The accuracy of diagnostic test is typically evaluated by sensitivity and specificity. Receiver Operating Characteristic (ROC) curve analysis is one of the most familiar techniques and it will provide accuracy for the extent of correct classification of a test and it is a graphical representation of the relationship between sensitivity and specificity. The conventional way of expressing the true accuracy of test is by using its summary measures Area Under the Curve (AUC) and Brier Score (B). Hence the main issue in assessing the accuracy of a diagnostic test is to estimate the ROC curve and its AUC and Brier Score. The ROC curve generated based on assuming a Constant Shape Bi-Weibull distribution.
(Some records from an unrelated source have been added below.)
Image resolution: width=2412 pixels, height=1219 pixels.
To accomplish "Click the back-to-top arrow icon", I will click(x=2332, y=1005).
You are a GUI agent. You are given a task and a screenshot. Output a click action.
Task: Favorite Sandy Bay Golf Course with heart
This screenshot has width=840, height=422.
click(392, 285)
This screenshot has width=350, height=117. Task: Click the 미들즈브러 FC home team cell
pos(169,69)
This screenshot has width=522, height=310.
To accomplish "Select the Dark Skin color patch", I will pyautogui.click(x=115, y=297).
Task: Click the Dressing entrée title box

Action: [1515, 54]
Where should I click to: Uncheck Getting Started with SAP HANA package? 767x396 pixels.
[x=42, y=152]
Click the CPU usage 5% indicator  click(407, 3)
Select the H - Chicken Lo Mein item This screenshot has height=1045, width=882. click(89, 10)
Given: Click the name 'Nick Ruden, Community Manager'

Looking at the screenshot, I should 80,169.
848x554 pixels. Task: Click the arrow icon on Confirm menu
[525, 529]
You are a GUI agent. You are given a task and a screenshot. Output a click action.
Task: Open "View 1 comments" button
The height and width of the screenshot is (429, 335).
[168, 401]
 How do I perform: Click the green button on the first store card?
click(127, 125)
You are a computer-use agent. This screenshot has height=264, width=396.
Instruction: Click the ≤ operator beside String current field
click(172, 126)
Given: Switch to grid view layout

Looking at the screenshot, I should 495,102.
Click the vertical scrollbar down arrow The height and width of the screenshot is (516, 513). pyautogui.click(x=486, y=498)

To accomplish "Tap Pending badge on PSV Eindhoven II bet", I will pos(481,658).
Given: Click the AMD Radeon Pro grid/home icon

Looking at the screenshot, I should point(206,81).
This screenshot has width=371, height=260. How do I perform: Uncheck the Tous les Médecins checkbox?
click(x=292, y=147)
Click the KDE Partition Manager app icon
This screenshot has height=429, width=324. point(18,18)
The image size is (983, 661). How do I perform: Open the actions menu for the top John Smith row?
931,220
This article assumes that the biomarker values from the two groups follow Weibull distributions with equal shape parameter and different scale parameters. The ROC model, AUC, MLE, asymptotic, bootstrap confidence intervals for the AUC, asymptotic confidence intervals for the ROC curve and Brier Score are derived. However, the accuracy of a test is to be explained by involving the scale and shape parameters. Theoretical results are validated by simulation studies. An illustrative example is also provided to explain the concepts.